Auch Naturata wird bei einigen Produkten an der Preisschraube drehen müssen, heißt es dort. „Dies wird der Endverbraucher am Regal leider wahrnehmen können“. Weitere etablierte Fachhandelsmarken, die BioHandel ebenfalls angefragt hatte, wollten sich zu dem Thema nicht äußern. Doch auch für sie dürfte es zumindest sehr schwer werden, ihre gestiegenen Kosten nicht weiterzugeben.

Um wieviel Prozent die Hersteller ihre Preise letztlich anheben werden, wollten sie nach Gesprächen mit ihren Lieferanten- und Handelspartnern entscheiden. Lediglich Ökofrost wurde konkreter: Bei den betroffenen Produkten des Tiefkühlkost-Spezialisten müssen sich die Kunden auf eine Verteuerung in einer „Spannbreite von vier bis 50 Prozent“ einstellen.

Zumindest den Einzelhandel bringt das in die Bredouille. Zwar kommen kleinere und punktuelle Preisanpassungen in unterschiedlicher Gestalt immer mal wieder vor – laut des Marktforschers bioVista sind die Preise in den Kategorien Trockenprodukte, Frische, Kosmetik und Getränke seit Anfang des Jahres bis einschließlich September im Schnitt um 1,9 Prozent gestiegen. Dennoch gingen die Umsätze im Naturkostfachhandel zuletzt weiter zurück, weil insgesamt weniger dort gekauft wurde, wie das aktuelle BioHandel-Umsatzbarometer für das dritte Quartal zeigt. Höhere Preise könnten diesen Trend verstärken.

Auch im LEH wird Bio teurer

Einer GfK-Studie zufolge sind Verbraucher besonders preissensitiv bei Produkten, die sie regelmäßig kaufen, wie Butter, Saft oder Kaffee. Bereits leichte Verteuerungen könnten hier demnach zu erheblichen Absatzrückgängen führen. Gleichzeitig zeigt der aktuelle „POS.markencheck“ des bio verlags, zu dem BioHandel gehört, dass von über 150 Bio-Fachhändlern lediglich 12,5 Prozent der Meinung sind, dass die dort abgefragten Hersteller gute Margen auf ihre Produkte bieten. 2019 waren es noch doppelt so viele.

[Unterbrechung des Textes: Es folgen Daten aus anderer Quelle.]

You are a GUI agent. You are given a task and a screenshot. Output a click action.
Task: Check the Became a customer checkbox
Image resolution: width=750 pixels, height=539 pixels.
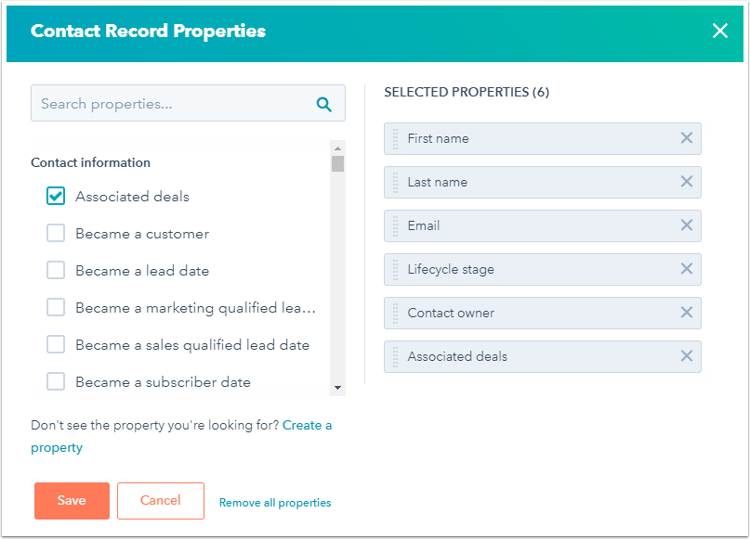(x=55, y=233)

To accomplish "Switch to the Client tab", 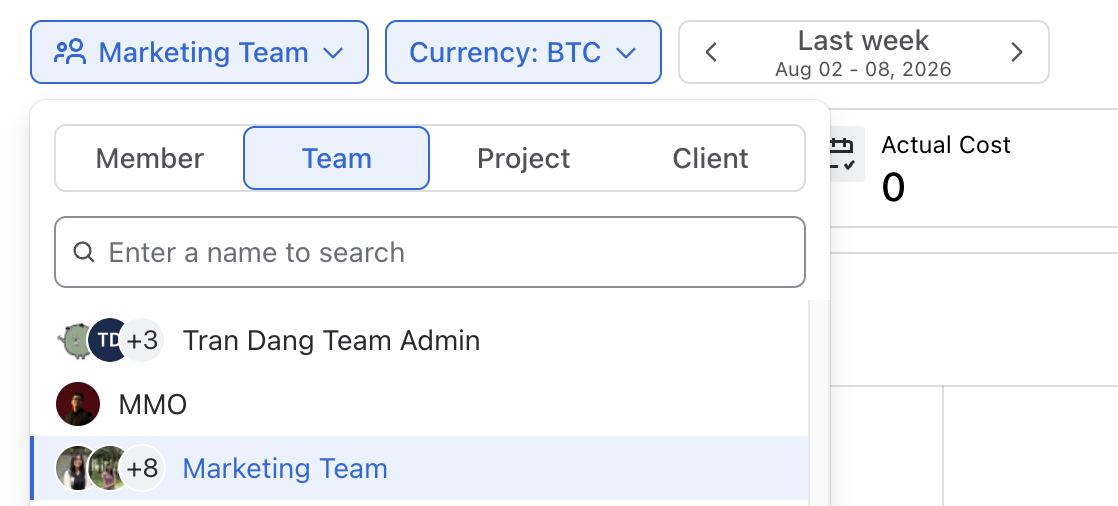I will (710, 158).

Die kommenden Preiserhöhungen selbst zu tragen, statt sie an die Kunden weiterzureichen, dürfte für viele Läden daher keine Option sein. So gesehen werden die anstehenden Anpassungen auch im Naturkostfachhandel nicht ganz einfach werden.

Im LEH wollen im Übrigen nicht nur die konventionellen, sondern auch die Bio-Hersteller mehr Geld für Ihre Produkte. Die Bio-Zentrale, die unter anderem Edeka, Rewe und Kaufland mit Bio versorgt, sieht sich „existenziell dazu gezwungen“, sagte Marketingleiter Dennis Lange dem BioHandel. „Wir rechnen mit Preiserhöhungen zwischen fünf und 20 Prozent, je nach Artikelgruppe.“ In manchen Dingen liegen konventionelle und Bio-Hersteller dann doch nicht so weit auseinander.